Pathological stimuli or injury to the peripheral nervous system can trigger neuropathic pain with common clinical features such as allodynia and hypersensitivity. Although various studies have identified molecules or genes related to neuropathic pain, the essential components are still unclear. Therefore, in this study, we investigated the molecular and genetic factors related to neuropathic pain.

METHODS

We extracted candidate genes in the dorsal root ganglion (DRG) from three nerve injury mouse models and a sham-operated model (sciatic nerve ligation and resection, sural nerve resection, spared nerve injury [SNI], and sham) using DNA microarray to elucidate the genes responsible for the neuropathic pain mechanism in the SNI model, which exhibits hypersensitivity in the hindpaw of the preserved sural nerve area. We eliminated as many biases as possible. We then focused on an upregulated endogenous vasopressin receptor and clarified whether it is closely associated with traumatic neuropathic pain using a knockout mouse and drug-mediated suppression of the gene.

RESULTS

Algorithm analysis of DNA microarray results identified 50 genes significantly upregulated in the DRG of the SNI model.
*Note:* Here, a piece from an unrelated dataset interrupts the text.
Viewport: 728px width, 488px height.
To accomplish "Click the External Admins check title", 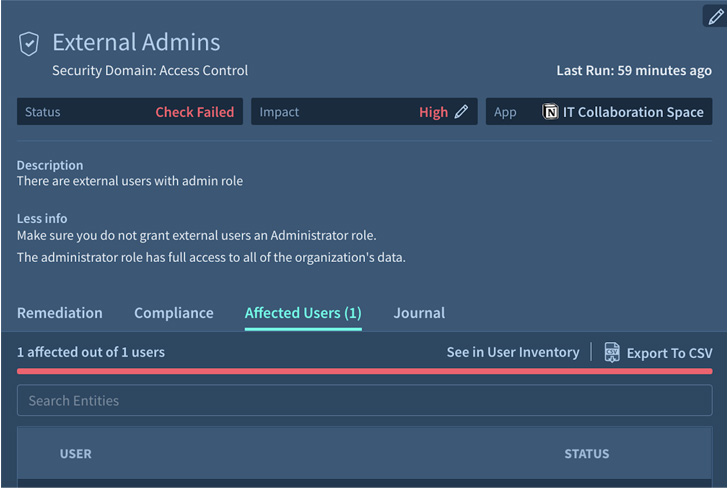I will point(136,43).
Two independent genes-cyclin-dependent kinase-1 (CDK-1) and arginine vasopressin receptor 1A (V1a)-were subsequently identified as candidate SNI-specific genes in the DRG by quantitative PCR analysis. Administration of V1a agonist to wild-type SNI mice significantly alleviated neuropathic pain. However, V1a knockout mice did not exhibit higher hypersensitivity to mechanical stimulation than wild-type mice. In addition, V1a knockout mice showed similar pain behaviors after SNI to wild-type mice.

CONCLUSION

Through the DNA microarray analysis of several neuropathic models, we detected specific genes related to chronic pain. In particular, our results suggest that V1a in the DRG may partially contribute to the mechanism of neuropathic pain.